Instructions for the task. Change "direction axis" to "bearing axis" and give the lines again, starting with the line that contains "Select RAIDZ storage from the list" and going on through the end of the records, with nothing else altered. Leave the pictures out of the answer.

Stored data.

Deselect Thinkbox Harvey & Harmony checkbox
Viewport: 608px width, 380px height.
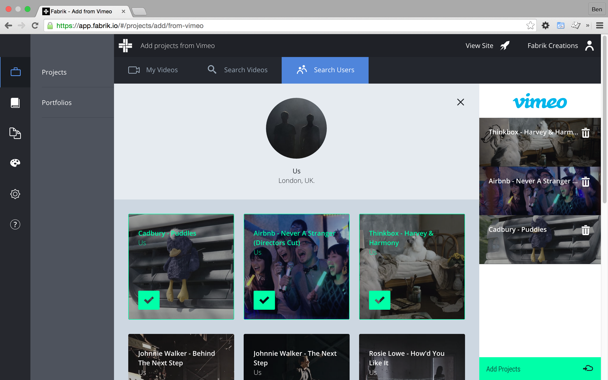coord(379,300)
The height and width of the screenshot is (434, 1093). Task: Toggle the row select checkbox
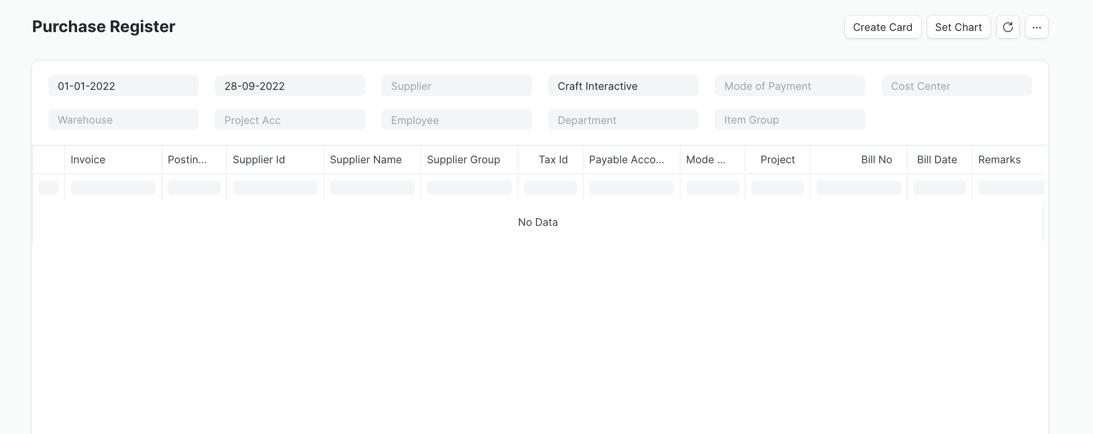[48, 187]
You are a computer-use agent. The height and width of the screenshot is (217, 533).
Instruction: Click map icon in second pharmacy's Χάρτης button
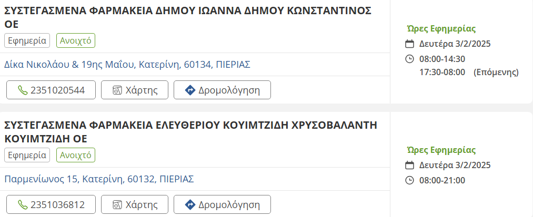pyautogui.click(x=117, y=204)
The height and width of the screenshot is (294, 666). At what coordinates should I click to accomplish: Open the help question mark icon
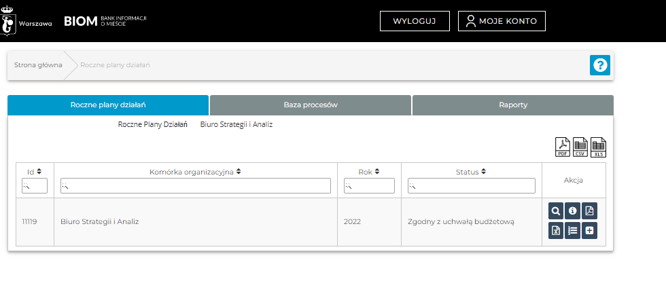[600, 65]
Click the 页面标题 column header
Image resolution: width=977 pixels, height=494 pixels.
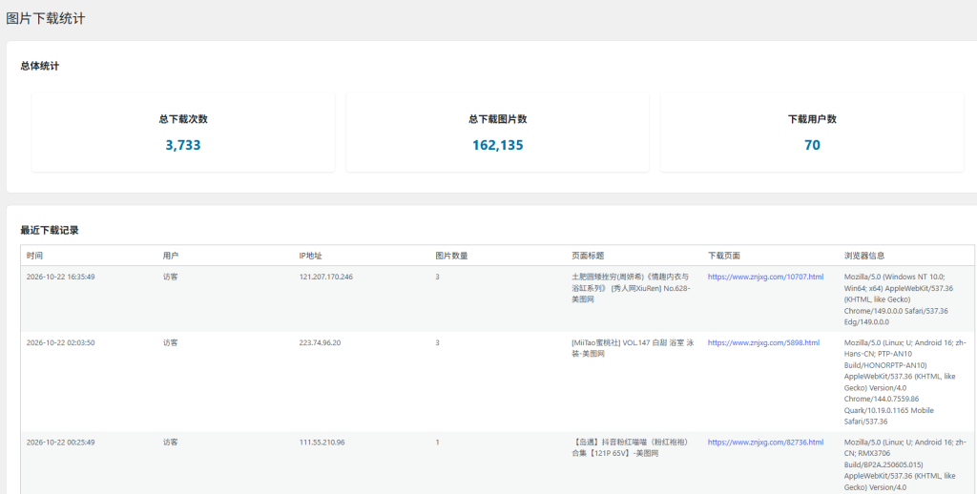(588, 256)

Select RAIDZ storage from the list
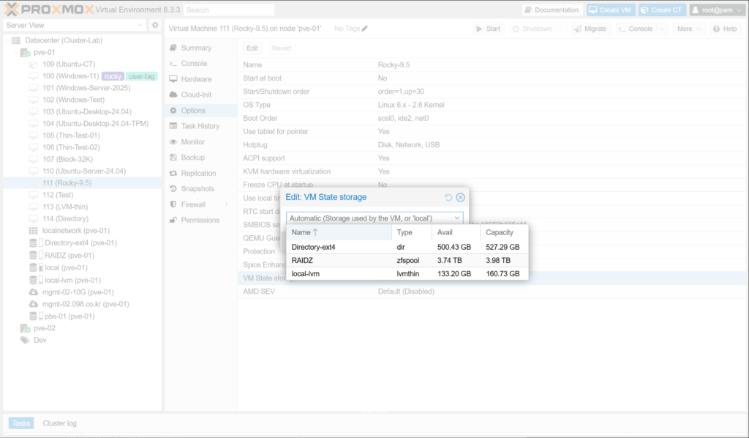(303, 260)
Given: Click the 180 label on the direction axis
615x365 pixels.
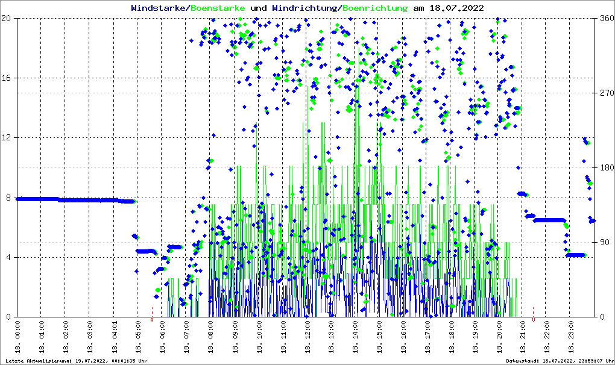Looking at the screenshot, I should [606, 167].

Reply to the exercise.
Select RAIDZ storage from the list
(303, 260)
Given: Click the 180 label on the bearing axis
615x365 pixels.
Looking at the screenshot, I should [606, 167].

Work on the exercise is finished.